I sent you by Dr. Jacob, as you desired, my Life of Mr. Baker, and with it your own materials.  I beg you will communicate my Manuscript to nobody, but if you think it worth your trouble I will consent to your transcribing it; but on one condition, and a silly one for Me to exact, who am as old as You, and broken to pieces, and very unlikely to survive you; but, should so improbable a thing happen, I must exact that you will keep your transcript sealed up, with orders written on the cover to be restored to me in case of an accident, for I should Certainly dislike very much to see it printed without my consent.  I should not think of your copying it, if you did not love to transcribe, and sometimes things of as little value as my manuscript.  I shall beg to have it returned to me by a safe hand as soon as you can, for I have nothing but the foul copy, which nobody can read, I believe, but I and my secretary.

I am actually printing my Justification about Chatterton, but only two hundred copies to give away; for I hate calling in the whole town to a fray, of which otherwise probably not one thousand persons would ever hear.  You shall have a copy as soon as ever it is finished, which my printer says will be in three weeks.

You know my printer is my secretary too:  do not imagine I am giving myself airs of a numerous household of officers.  I shall be glad to see the letter of Mr.

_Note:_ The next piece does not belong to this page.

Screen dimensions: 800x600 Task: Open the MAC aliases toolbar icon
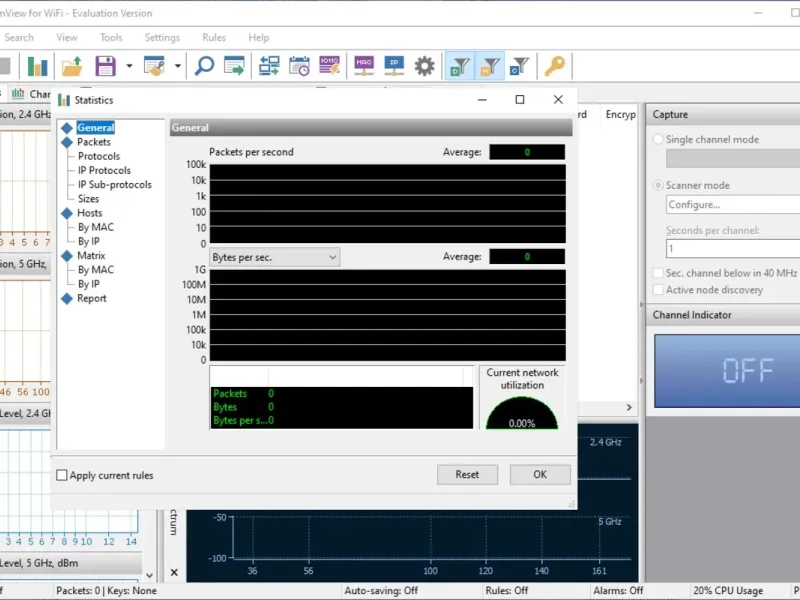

Baker you mentioned.  You will perceive two or three notes in my manuscript in a different hand from mine, or that of my amanuensis (still the same officer;) they were added by a person I lent it to, and I have effaced part of the last.

I must finish, lest Dr. Jacob should call, and my parcel not be ready.  I hope your sore throat is gone; my gout has returned again a little with taking the air only, but did not stay—­ however, I am still confined, and almost ready to remain so, to prevent disappointment.  Yours most sincerely.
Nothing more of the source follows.